昨日の答えは、句点と読点を筆者のI教授が間違えて書いたからでした。句点を読点に、読点を句点に読めば、意味が通ります。これは『文法』という雑誌の話で、その次の号の「日本語不審派4」の最後に「おわび 先号『句読点』の本文中の句点と読点は『句』と『読』の文字が入れ違っていました。おわびし、訂正いたします。」とありました。こんな文章を平気で載せている雑誌に未来はありません。その後半年ほどで、この雑誌は休刊となりました。


 知らないことはいっぱいあります。昨日の「毎日新聞」の朝刊の「週刊漢字」の欄に、「丶」の読みが出題されました。私はできませんでした。答えは「ちゅ」。また、「樹をうたう」欄の見出し、「木天蓼」も読める人は少ないでしょう。答えは「またたび」です。漢検ブームのようです。わからない漢字がテレビに氾濫しています。しかし、これらは、辞書を引けばわかります。老妻は「世界で一番難しいクロスワードパズル」を毎月解いています。最近では約二時間で完成します。傍らに『広辞苑』と『逆引き広辞苑』を置いて。ネットを使えばもっと簡単だそうです。


 わからないことはいっぱいあります。しかし、この情報社会において、情報機器を駆使すれば、それほどわからないことがあるとも思えません。


 本当にわからないこととは何でしょうか。


 『週刊現代』の6・11号、「今週の遺言」 大橋巨泉の見出しは「NHKワールドの謎? 何故外国で日本語でなく英語で放送してしているのか」です。終わりの部分だけここに書きます。

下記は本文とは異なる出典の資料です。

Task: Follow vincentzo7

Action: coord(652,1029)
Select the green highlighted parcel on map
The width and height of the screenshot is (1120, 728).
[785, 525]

 「他のすべての外国語放送が、その国に住んでいる、あるいはその国に旅行中の自国民のために放送している。それ以外のテレビ放送は“無い”と断言して良い。たとえばイタリアの国営放送が、「南欧を理解してもらうために」、“英語で放送している”などという事は、絶対にあり得ないし、ボク自身見たことも聞いた事もない。NHKの方にうかがいたい。「NHKWORLD」とは何なのですか? 日本語放送もない遠い外国で、“アジアのために”英語で放送をする理由はどこにあるのか。是非答えていただきたい。」


 「本当にわからないこと」とは、こんなことでしょう。NHKは答えなければなりません。

 「日本語が亡びるときー英語の世紀の中で」(水村美苗)などという本が現れる時勢、多少とも日本語に関わる一人として、大橋巨泉さんにエールを送ると同時に、NHKの答えを待っています。